Sunday, January 24, 2010

Counting down to taking off

I think this old Pearls Before Swine strip sums up my general feeling about life. Fortunately, I have a job and can manage a few days a year at the beach. Hopefully someday I'll be spending more days at the beach than I do at a job.

I'm busy this week getting ready for our vacation, putting the final touches on packing and finishing projects along with cramming as many shifts as I can possibly manage before leaving town next week. But despite the excitement of going to one of my favorite places on Earth (Spring in Texas Hill Country rates a close second) I'm in a weird funk. I think it's just January which has been cold and unusually gray here. I'm growing increasingly impatient with weird behavior from patients and their families and my skin is growing more and more thin to the point I'm not sure I can take another complaint or any more whining about the state the majority of my patients have created for themselves through physical and emotional negleself inflicted physical and pyschic neglect. There is a place deep in my soul that feels a little overcooked to the point of burnt and I am hoping and praying my vacation is a soothing balm. But if I stop and think about it I have received more compliments over the last week than I have complaints and I should probably concentrate on remembering those first. I need to remember the tears in my patient's eyes when she told me: "I wish I could hug all of you for helping me feel so very safe." and the other patient: "Thank you for listening, I do feel less anxious now." I need to make those voices shout in my head over the condescending and entitled whinging.

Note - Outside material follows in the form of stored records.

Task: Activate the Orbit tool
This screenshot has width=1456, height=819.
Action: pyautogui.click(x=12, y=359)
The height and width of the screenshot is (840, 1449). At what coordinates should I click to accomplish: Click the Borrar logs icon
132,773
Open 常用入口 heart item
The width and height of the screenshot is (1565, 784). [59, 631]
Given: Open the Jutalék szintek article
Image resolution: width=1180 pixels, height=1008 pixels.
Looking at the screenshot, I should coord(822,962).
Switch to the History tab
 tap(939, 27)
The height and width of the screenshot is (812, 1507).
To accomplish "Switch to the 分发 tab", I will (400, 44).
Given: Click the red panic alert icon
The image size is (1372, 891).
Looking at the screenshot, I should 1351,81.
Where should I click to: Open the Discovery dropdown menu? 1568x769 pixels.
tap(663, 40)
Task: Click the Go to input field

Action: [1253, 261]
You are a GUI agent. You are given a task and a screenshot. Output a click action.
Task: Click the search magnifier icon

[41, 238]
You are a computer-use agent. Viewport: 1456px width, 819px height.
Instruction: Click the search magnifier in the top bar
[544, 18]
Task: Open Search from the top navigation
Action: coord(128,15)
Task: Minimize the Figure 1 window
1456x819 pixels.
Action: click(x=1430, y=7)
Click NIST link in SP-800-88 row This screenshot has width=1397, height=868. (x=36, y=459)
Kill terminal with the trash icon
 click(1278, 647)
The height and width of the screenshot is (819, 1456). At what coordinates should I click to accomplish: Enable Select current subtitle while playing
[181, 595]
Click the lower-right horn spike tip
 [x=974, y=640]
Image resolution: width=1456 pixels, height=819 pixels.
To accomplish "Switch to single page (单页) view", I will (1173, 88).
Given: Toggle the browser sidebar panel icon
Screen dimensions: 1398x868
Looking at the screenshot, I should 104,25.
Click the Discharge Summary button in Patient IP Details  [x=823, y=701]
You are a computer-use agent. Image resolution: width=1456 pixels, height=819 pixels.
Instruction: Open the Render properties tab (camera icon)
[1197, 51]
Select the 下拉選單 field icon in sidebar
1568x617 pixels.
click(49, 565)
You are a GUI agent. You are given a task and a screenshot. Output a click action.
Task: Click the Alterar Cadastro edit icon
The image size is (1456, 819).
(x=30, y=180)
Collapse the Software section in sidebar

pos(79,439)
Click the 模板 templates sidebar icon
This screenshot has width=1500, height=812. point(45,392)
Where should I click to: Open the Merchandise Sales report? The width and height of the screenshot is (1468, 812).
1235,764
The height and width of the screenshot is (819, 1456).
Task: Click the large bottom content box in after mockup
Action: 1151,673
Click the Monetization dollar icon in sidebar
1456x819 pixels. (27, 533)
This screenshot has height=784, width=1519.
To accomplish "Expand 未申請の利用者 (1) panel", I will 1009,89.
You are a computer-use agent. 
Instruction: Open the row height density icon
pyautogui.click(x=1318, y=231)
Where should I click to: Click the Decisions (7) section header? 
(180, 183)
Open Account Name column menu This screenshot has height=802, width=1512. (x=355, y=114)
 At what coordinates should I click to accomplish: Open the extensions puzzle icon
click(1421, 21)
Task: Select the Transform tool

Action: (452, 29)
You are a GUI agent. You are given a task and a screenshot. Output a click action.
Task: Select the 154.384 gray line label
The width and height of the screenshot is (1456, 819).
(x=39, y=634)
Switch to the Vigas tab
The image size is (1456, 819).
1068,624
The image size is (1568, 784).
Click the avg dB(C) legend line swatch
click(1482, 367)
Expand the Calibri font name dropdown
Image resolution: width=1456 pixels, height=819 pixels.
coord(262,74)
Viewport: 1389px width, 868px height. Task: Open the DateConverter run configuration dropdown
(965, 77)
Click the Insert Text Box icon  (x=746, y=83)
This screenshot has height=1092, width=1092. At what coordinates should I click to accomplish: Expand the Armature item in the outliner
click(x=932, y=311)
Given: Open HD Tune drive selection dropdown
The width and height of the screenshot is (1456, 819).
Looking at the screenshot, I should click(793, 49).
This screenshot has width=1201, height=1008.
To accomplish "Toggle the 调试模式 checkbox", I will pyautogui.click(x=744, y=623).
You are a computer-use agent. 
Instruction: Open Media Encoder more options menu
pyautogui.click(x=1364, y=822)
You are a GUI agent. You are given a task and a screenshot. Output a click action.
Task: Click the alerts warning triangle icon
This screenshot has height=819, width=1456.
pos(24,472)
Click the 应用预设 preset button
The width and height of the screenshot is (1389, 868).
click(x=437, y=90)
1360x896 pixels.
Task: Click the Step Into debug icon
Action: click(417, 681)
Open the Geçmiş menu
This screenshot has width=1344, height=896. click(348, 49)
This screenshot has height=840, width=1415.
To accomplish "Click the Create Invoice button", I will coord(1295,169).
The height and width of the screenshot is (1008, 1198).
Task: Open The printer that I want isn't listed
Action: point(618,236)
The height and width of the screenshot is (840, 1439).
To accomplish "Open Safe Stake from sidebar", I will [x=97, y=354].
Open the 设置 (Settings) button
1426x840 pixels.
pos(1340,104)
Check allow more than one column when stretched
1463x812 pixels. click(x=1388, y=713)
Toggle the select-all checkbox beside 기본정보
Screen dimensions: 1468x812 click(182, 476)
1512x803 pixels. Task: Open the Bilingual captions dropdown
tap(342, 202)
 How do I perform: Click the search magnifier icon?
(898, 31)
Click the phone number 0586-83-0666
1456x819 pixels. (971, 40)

I love this poem and Rita Dove sums up the final moments before taking off for faraway places better than I ever could.

Vacation
I love the hour before takeoff,
that stretch of no time, no home
but the gray vinyl seats linked like
unfolding paper dolls. Soon we shall
be summoned to the gate, soon enough
there'll be the clumsy procedure of row numbers
and perforated stubs--but for now
I can look at these ragtag nuclear families
with their cooing and bickering
or the heeled bachelorette trying
to ignore a baby's wail and the baby's
exhausted mother waiting to be called up early
while the athlete, one monstrous hand
asleep on his duffel bag, listens,
perched like a seal trained for the plunge.
Even the lone executive
who has wandered this far into summer
with his lasered itinerary, briefcase
knocking his knees--even he
has worked for the pleasure of bearing
no more than a scrap of himself
into this hall. He'll dine out, she'll sleep late,
they'll let the sun burn them happy all morning
--a little hope, a little whimsy
before the loudspeaker blurts
and we leap up to become
Flight 828, now boarding at Gate 17.


Next Wednesday we will be sitting in the eighth row so just stop and say hey if you see us. I'll be the one weeping quietly, like an over excited five year old on her way to Disney World. The Girl will be the calm one, head buried in a crossword puzzle because she's smart and cool and collected like that.